NDRC did not respond to Reuters' request for comment.
The pipeline this year has been driven by state-owned enterprises (SOE), which tend to have stronger balance sheets than privately-owned companies. The developers who are coming to the market currently are either those with first-quarter approvals or from weaker provinces where developers don't face such intense competition from state-owned firms.
Shenzhen-based Logan Property announced on Wednesday it would issue $459 million senior notes to refinance existing debt, the quota for which was approved in the first quarter, bankers said. Logan did not respond to a request for comment.
An official of Shanghai-based Shimao Property said the company had its quota approved by regulators in the first quarter, but added it doesn't have concrete plans to issue yet.
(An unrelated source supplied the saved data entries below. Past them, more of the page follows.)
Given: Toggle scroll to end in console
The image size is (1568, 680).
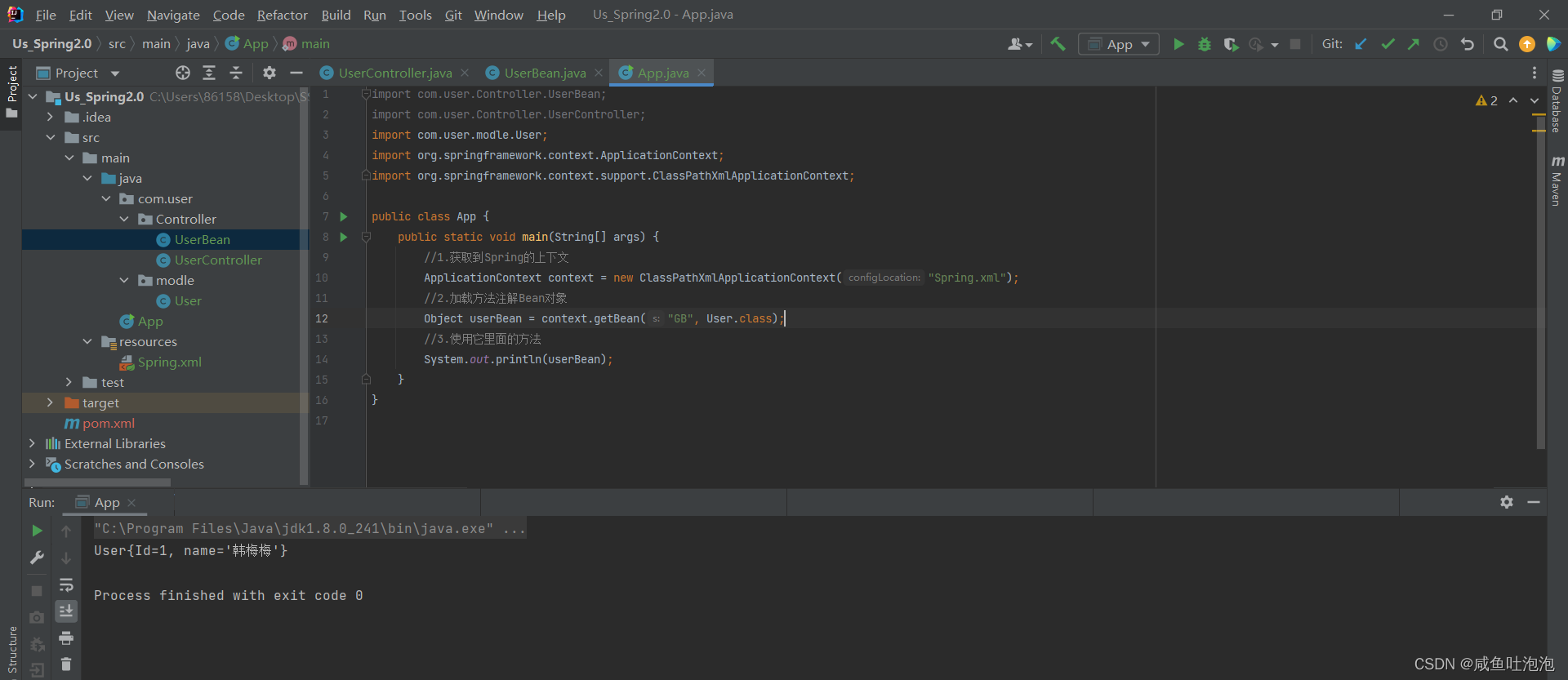Looking at the screenshot, I should pyautogui.click(x=66, y=611).
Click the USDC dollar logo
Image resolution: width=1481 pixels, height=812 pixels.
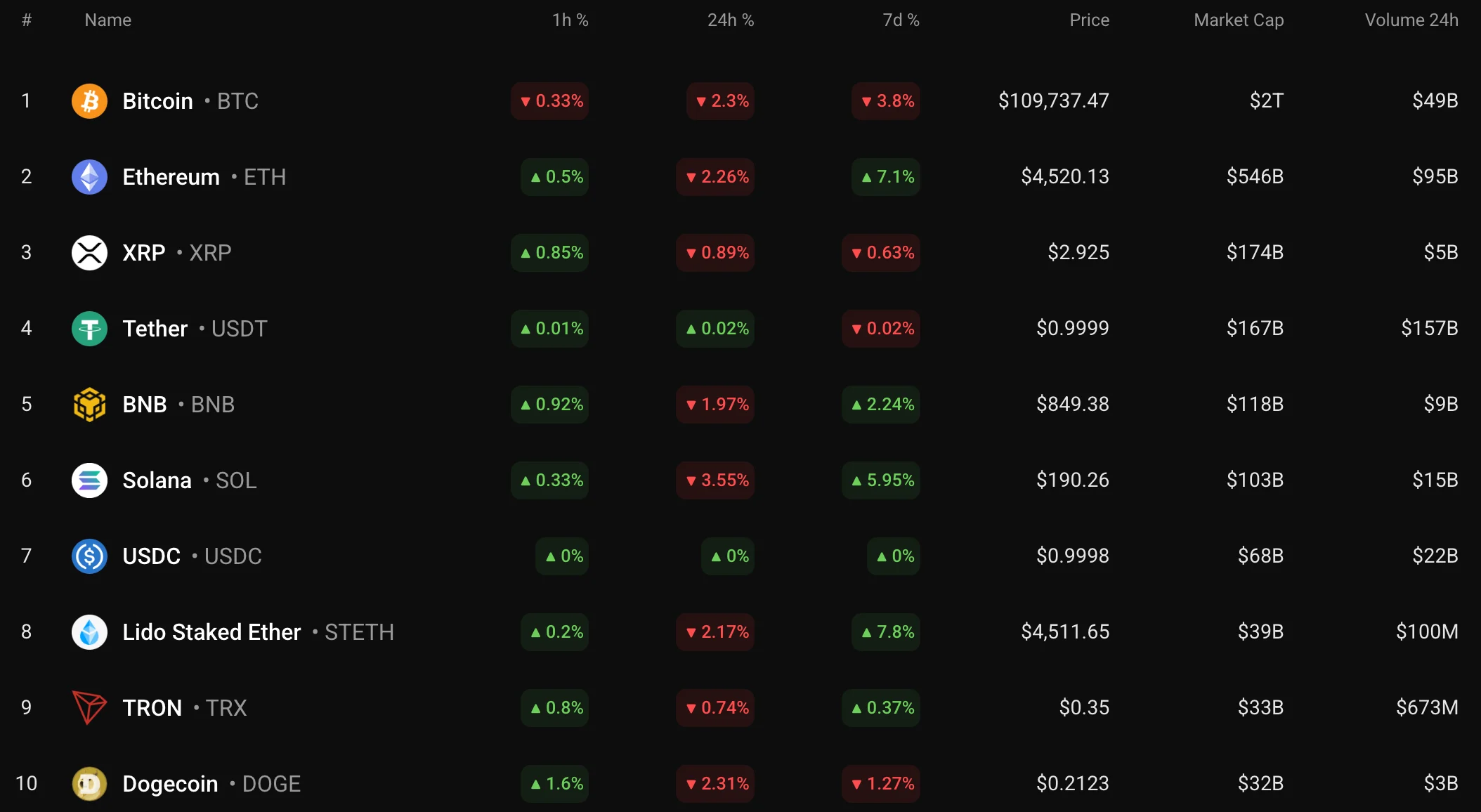click(x=89, y=556)
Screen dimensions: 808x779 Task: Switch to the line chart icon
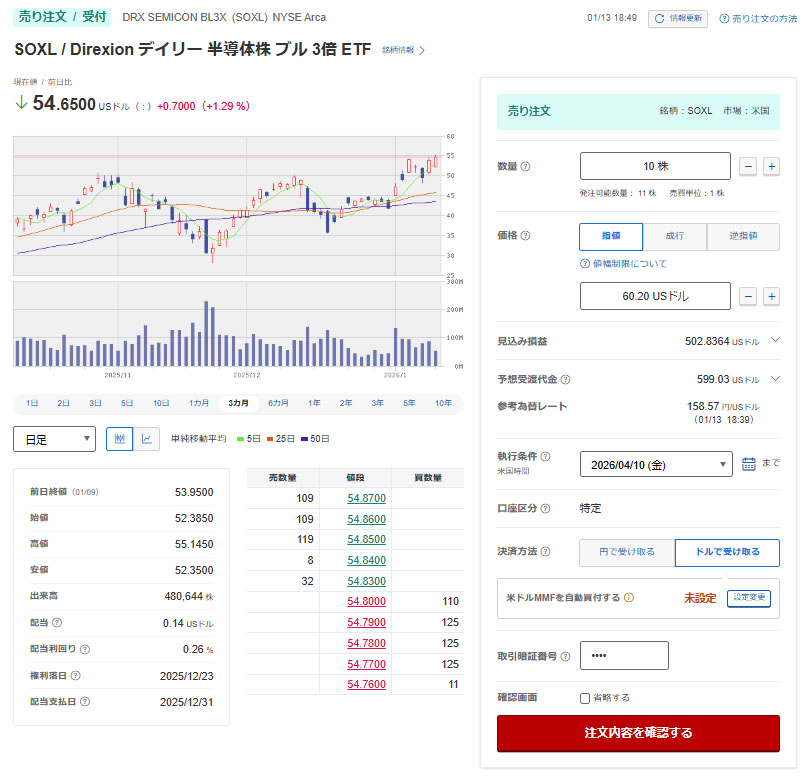[x=147, y=439]
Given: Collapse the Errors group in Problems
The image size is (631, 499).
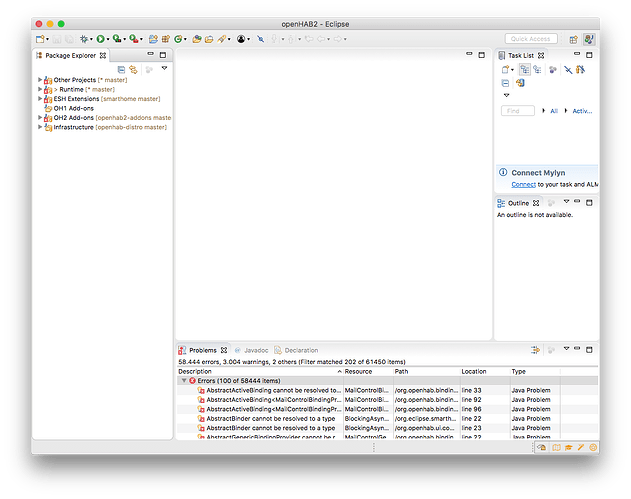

"They have tightened the approval process in the second quarter after the flurry of activity in the first quarter," said a Hong Kong-based syndicate banker who declined to be identified because of the sensitivity of the matter.
Despite the tighter dollar credit supply, developers don't expect refinancing issues due to the availability of other channels such as bank loans.
Shimao and Longfor Properties said last week they had won regulatory approval to issue medium-term notes in the interbank market, another channel local developers are increasingly tapping to circumvent restrictions.
Rating agency Moody's also said the refinancing risk for Chinese developers this year is low, as their liquidity is still backed by robust home sales, with bond maturities hitting their peak in 2018.